For the past year, I’ve been playing basketball on Tuesday nights and racquetball on Wednesday. Occasionally I’ll play basketball on Friday mornings, but not consistently. Two days of strenuous exercise is about all my body can take right now. If I lost some more weight, maybe I could sneak in another day or two which is my plan. But that’s a few months off.
It’s easy to come up with excuses for why I shouldn’t play basketball. I have a weak ankle that I’ve rolled half a dozen times. My big toe is in constant pain for two days after I play. And last year I sustained a back injury that didn’t subside until I gave up all athletics for two months. I’ve broken bones and ripped off my knee cap playing soccer in the rain when I slid over a sprinkler. Yet those felt like a paper cut compared to the back pain.
I wish I could say I always feel better after I play.
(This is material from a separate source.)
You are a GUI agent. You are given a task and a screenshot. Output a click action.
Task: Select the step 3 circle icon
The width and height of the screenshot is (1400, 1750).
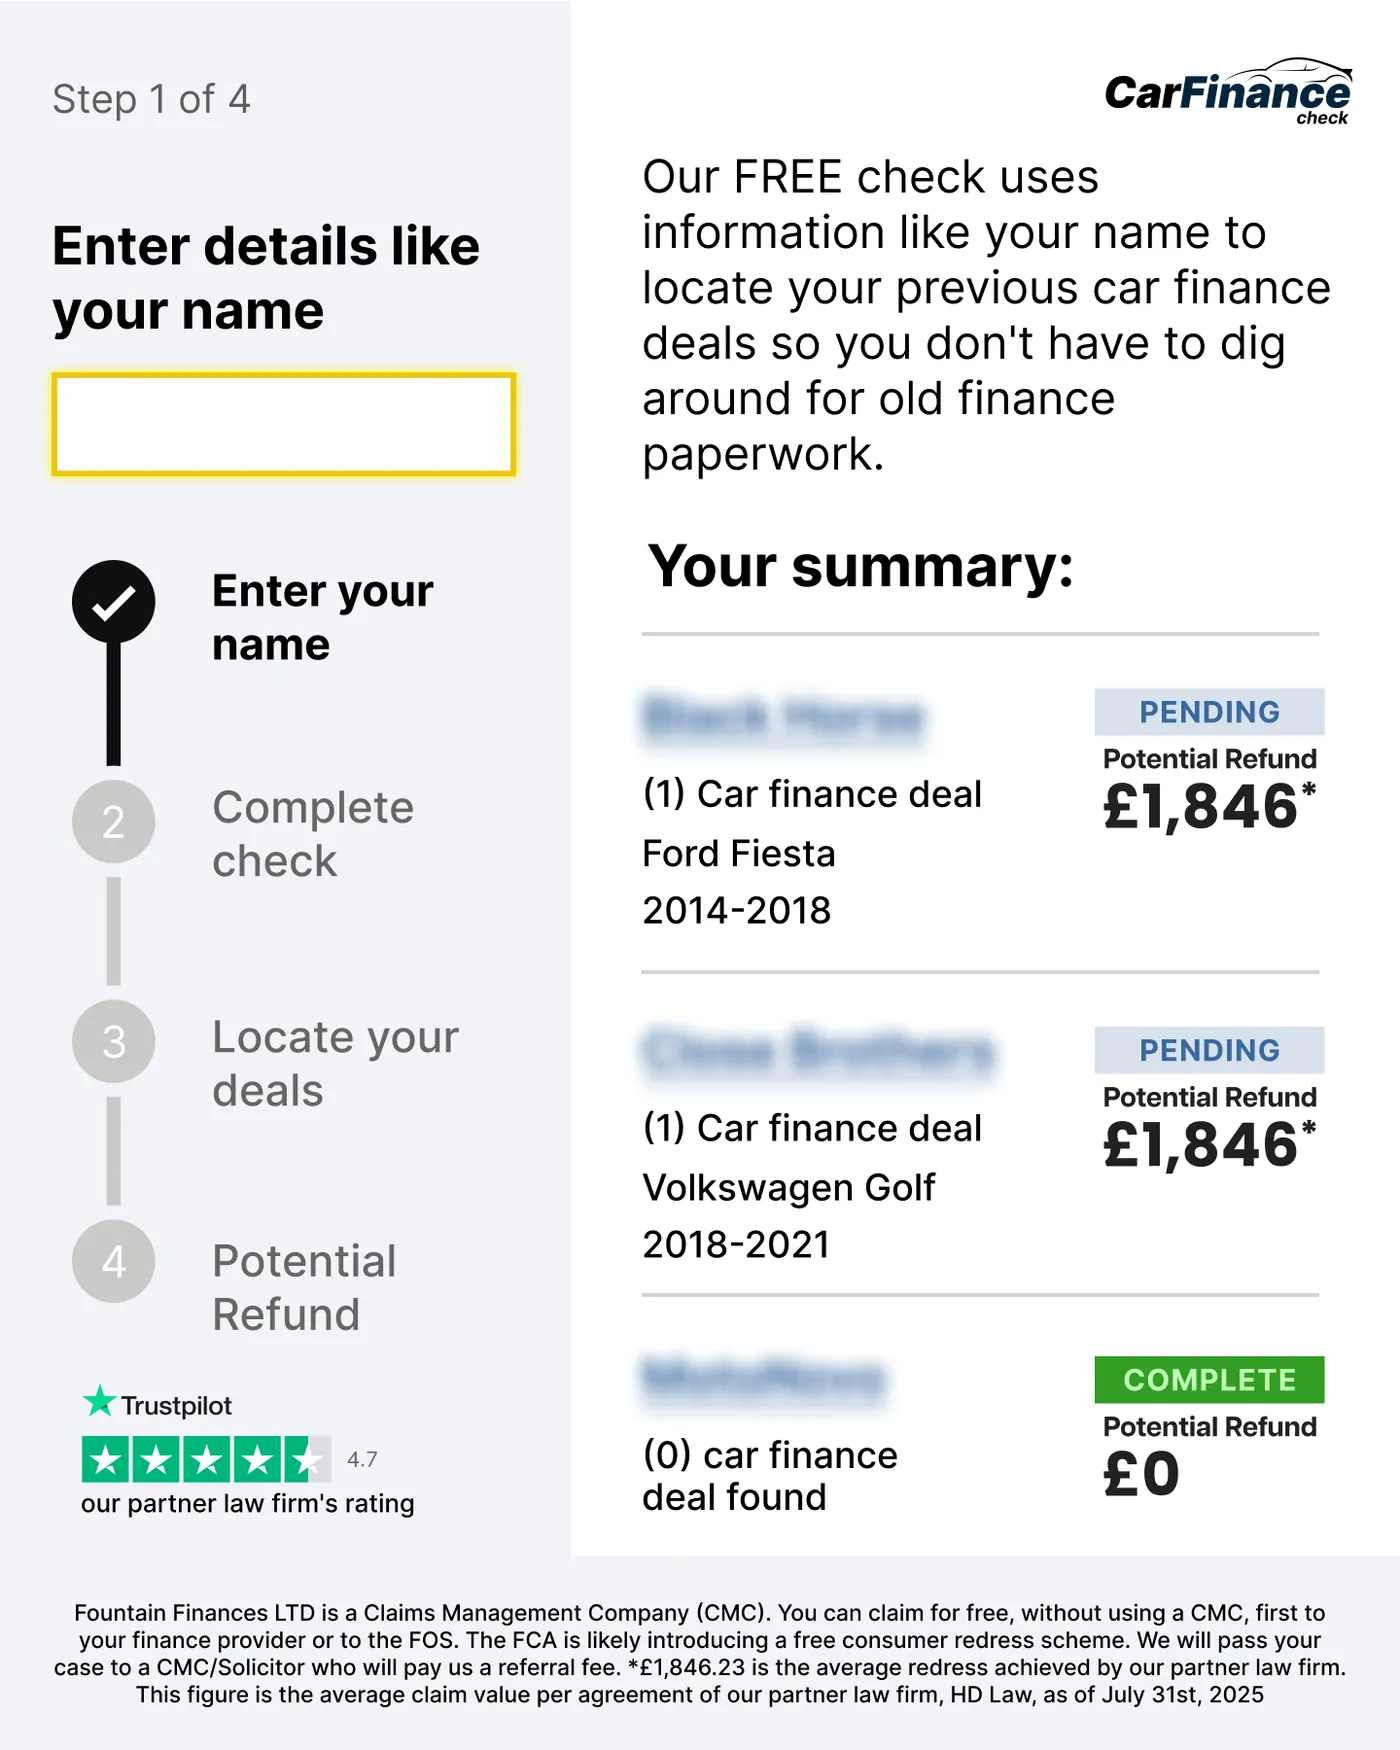pos(114,1042)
I supposed I feel better knowing that I got in some high intensity exercise. But my body creaks and aches until Tuesday rolls around again and the court calls my name. I just can’t turn down a game of basketball no matter how hard I try. I love the game although I’m a very average player for how much I’ve played.
When I was in college, I would jog downtown to the Deseret Gym from the University of Utah. It was only a couple of miles, but then I’d play basketball for two to three hours. Four to six days a weeks. I can’t fathom doing that today.
Sports can be deceptive. My mind tells me that I should be able to drive the full length of the court and weave my way into the lane and knock down a jumper. I can picture myself doing that because I was able to it for so many years. Now, I’ll defer to a younger player to bring the ball up the court while I search for an open spot behind the three point line. I’m the Rasheed Wallace of the community gym. I’m the guy that doesn’t look like he could throw the ball in the ocean. But I can knock down a three if left unguarded. More than once I’ve heard opposing players say, “No way is that old guy going to beat us”.
This got me thinking that maybe my mind is not aging at the same rate as my body. My mind can recall the days of playing day after day along with the moves and shots I took for so many years. I wish my mind would sync up with my body in that sense.
Two weeks ago I decided to take up a less demanding sport in golf which I’ve not played in years. I woke up early to hit a bucket of balls at the driving range in preparation for the round my friend scheduled two days later. Given how long it’s been since I played, I was thrilled with how well I hit the ball. I felt like I was turning back the clock, and that maybe, I’d found a sport that I could perform as well at 42 as I did at 24.
Until I woke up the next morning with acute pain in my thumb from holding the club incorrectly.
I wonder if I should buy myself a jumpsuit and a pair of Mephistos and take up mall walking.